Christian Gollwitzer <
auri...@gmx.de> wrote:
> I don't really understand what kind of copy this performs. But if you
> can reformulate this operation to copy (large) contiguous blocks of
> memory, you could use memcpy, which is probably optimized better. As
> others have suggested, this problem is probably memory bandwidth
> limited. This means you can gain something by vectorizing as large
> blocks as possible at once.
When dealing with multidimensional arrays, if you need to handle
(read, copy, modify...) large portions of it at adjacent indices,
it's always much more efficient to perform the operations on elements
that are in contiguous memory locations rather than jumping around.
This makes it important which index of a multidimensional array is
modified most often.
The reason for this is, obviously, caching. When you access an element
in the array, the CPU will load adjacent memory data to the cache. If
you then access an adjacent element of the array, it will most probably
be already loaded into the cache (closest to the CPU), which will make
it really fast.
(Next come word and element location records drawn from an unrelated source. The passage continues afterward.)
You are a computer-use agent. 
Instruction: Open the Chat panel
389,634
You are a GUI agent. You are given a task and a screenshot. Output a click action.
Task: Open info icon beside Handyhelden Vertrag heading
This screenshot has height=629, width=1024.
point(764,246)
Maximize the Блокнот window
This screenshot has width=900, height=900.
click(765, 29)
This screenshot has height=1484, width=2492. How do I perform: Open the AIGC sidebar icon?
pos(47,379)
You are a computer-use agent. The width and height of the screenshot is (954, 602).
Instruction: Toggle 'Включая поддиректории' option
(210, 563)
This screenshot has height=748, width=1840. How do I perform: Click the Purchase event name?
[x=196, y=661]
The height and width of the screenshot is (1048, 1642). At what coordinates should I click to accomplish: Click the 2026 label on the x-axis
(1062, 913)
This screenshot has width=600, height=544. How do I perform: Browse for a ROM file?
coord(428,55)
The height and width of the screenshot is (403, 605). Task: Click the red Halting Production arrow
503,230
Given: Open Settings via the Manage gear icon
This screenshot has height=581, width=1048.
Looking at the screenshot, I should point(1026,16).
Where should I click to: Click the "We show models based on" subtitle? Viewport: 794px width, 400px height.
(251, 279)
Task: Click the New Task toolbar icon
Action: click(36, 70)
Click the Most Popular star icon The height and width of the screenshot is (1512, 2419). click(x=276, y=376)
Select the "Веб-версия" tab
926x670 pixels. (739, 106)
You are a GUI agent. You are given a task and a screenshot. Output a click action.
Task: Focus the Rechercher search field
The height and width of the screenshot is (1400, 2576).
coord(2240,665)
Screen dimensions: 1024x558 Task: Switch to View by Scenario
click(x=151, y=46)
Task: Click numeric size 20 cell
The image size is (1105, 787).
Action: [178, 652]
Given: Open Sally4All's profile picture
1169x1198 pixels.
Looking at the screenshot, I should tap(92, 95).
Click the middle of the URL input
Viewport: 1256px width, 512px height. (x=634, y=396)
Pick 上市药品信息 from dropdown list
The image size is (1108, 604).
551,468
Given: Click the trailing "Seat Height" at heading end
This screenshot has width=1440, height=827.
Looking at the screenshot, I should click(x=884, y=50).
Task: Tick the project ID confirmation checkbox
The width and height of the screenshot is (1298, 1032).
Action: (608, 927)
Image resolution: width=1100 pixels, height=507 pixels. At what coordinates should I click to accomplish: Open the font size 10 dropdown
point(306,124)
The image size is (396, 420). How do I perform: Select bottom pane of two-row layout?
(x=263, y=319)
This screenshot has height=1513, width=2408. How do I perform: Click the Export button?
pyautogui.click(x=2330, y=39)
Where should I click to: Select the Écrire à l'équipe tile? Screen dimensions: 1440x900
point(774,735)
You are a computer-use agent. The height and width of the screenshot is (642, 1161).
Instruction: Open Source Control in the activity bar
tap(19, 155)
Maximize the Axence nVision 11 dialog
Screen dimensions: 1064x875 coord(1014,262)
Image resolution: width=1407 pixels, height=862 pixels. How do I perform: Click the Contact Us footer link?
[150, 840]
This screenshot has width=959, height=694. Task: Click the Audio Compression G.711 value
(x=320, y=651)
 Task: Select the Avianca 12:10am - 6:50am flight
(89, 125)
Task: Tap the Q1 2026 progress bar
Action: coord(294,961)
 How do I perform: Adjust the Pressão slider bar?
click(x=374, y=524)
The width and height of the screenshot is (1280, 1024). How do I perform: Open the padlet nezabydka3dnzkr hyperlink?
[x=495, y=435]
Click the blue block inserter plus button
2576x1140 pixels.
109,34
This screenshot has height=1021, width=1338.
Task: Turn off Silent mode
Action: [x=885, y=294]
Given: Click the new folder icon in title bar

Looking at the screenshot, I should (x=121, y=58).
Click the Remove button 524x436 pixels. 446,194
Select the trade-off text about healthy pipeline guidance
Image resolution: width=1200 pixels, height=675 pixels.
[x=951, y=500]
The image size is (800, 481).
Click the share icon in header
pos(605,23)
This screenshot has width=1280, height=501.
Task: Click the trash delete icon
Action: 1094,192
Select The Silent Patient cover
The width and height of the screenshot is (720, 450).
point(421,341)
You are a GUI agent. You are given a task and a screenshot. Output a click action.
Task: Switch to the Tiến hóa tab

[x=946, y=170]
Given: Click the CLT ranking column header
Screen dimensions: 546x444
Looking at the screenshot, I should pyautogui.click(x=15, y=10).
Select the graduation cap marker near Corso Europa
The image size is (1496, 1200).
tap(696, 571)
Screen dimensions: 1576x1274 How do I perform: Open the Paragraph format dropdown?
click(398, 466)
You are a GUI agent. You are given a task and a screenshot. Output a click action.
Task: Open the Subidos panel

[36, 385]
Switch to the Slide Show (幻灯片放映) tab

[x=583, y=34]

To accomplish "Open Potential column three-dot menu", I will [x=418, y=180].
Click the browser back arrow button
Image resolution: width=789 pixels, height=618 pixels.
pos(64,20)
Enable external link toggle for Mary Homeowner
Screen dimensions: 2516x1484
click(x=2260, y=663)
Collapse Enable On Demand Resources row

If, however, you jumped around the RAM by incrementing
the wrong index, you will get lots of cache misses.
For that reason eg. this:
for(unsigned i1 = 0; i1 < size1; ++i1)
for(unsigned i2 = 0; i2 < size2; ++i2)
largeArray[i1][i2] = anotherLargeArray[i1][i2];
will usually be much faster than:
for(unsigned i2 = 0; i2 < size2; ++i2)
for(unsigned i1 = 0; i1 < size1; ++i1)
largeArray[i1][i2] = anotherLargeArray[i1][i2];
memcpy() is often very fast not only because it has been optimized to
death during the last 30 years, but also because it accesses consecutive
memory locations, which is cache-friendly.